Surely it is no mistake that these actions are taking place today, May 1st... May Day. As Peter Linebaugh details in his work of history and imagination, The Incomplete, True, Authentic, and Wonderful History of May Day, May 1st has a rich history of spring renewal rites, celebrations of nature and festivals of working people and their movements.
In the era of monopoly domination of the late 19th century, workers fought back against the same kind of forces we all face today: domination of bodies, resources and time. It was the last of these in particular that held special organizing power in the form of the Eight Hour Work Day movement.

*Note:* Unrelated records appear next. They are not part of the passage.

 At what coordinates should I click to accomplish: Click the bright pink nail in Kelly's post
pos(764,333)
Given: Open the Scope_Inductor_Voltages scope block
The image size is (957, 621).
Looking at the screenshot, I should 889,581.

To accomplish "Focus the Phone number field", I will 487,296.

According to the Encyclopedia of Chicago, “ On May 1, 1886, Chicago unionists, reformers, socialists, anarchists, and ordinary workers combined to make the city the center of the national movement for an eight-hour day.” From April 25 to May 4 workers held demonstrations in Chicago and across the country, responded to by monopolists, states, and the police by repressive violence and a reign of misinformation, show trials and terror. On May 4th, after Cyrus McCormick’s reaper company and the police bloodily repressed a strike, there was a gathering of people in Haymarket Square, Chicago, to hear speakers on the Eight Hour Day, Socialism, Anarchism and workers rights.

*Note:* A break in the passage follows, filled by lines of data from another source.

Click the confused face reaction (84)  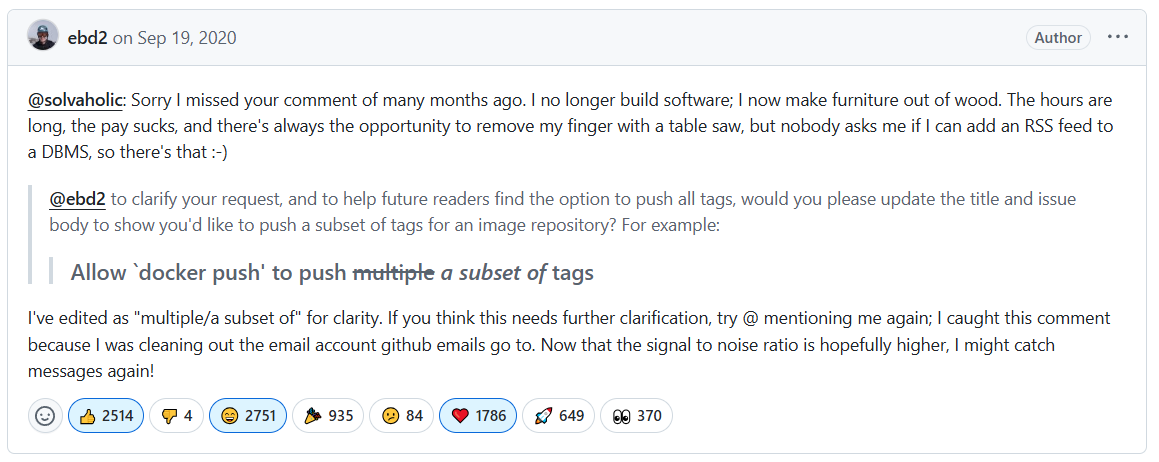(400, 415)
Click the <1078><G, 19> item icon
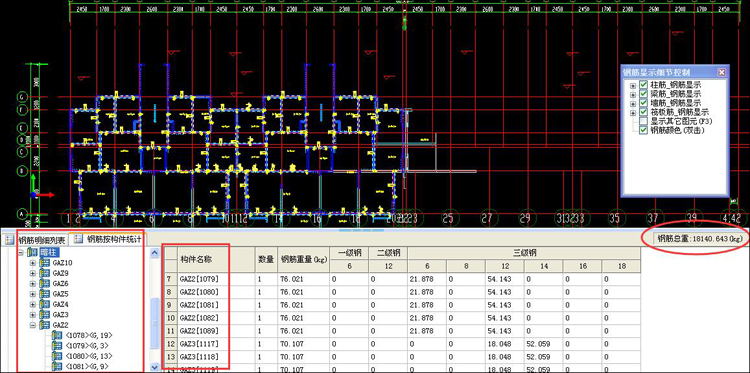Image resolution: width=750 pixels, height=373 pixels. (x=57, y=336)
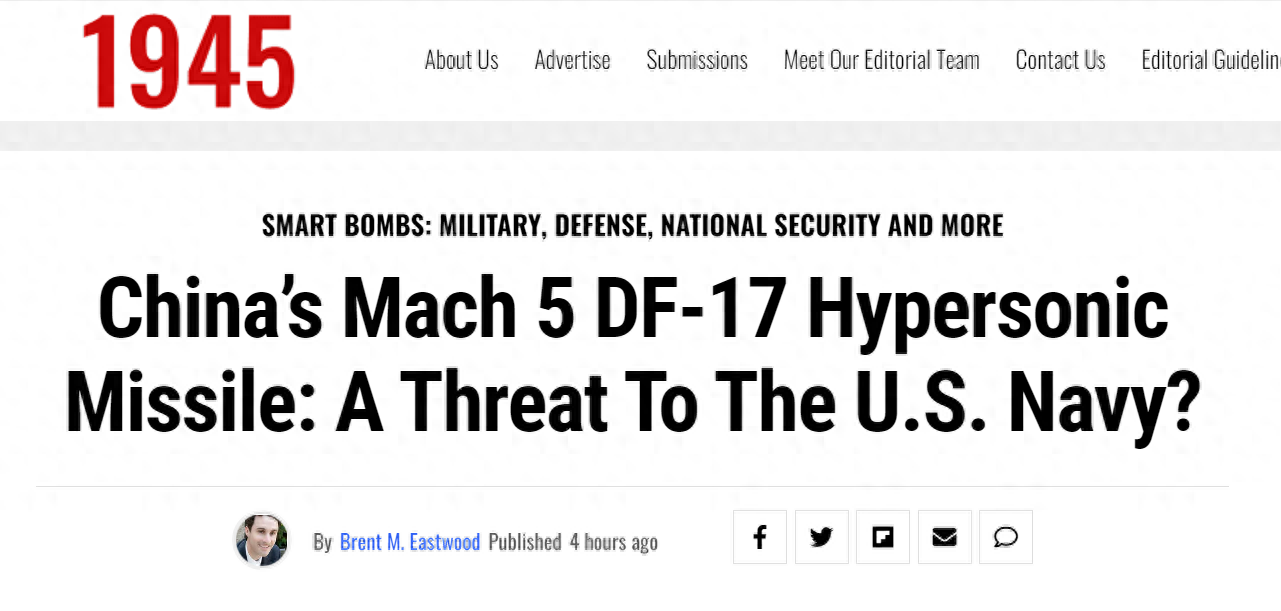Screen dimensions: 1281x611
Task: Open the Editorial Guidelines nav item
Action: click(1211, 60)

The following travesty was precipitated by the police ordering the crowd to disperse and an unknown person throwing a pipe bomb into the crowd. Scores of people, demonstrators and police alike, were killed or injured. And in the wake of this violent melee, the state, corporations and the press made a campaign of propaganda and terror, reaching without evidence or civil procedure for a scapegoat and a menace. Eventually eight men were rounded up and charged with conspiracy for the bombing. With outlets like the Chicago Tribune explicitly publishing calls for guilty verdicts, 7 of the accused were convicted, with 2 sentences commuted and 5 dying: 4 by hanging and 1 by suicide in his cell. The trial and executions have long been characterized by scholars as gross miscarriages of justice and have inspired millions to fight for the universal application of the rights that are so officially cherished by the United States.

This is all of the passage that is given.